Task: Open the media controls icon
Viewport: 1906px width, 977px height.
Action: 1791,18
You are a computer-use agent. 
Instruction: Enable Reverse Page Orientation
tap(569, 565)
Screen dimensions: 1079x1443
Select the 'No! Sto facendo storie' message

→ Required action
The reply must consist solely of the lines from the one containing "Instruction: Enable Reverse Page Orientation" through the last line in the material above, reproduced exactly.

→ Answer section
Instruction: Enable Reverse Page Orientation
tap(569, 565)
Screen dimensions: 1079x1443
Select the 'No! Sto facendo storie' message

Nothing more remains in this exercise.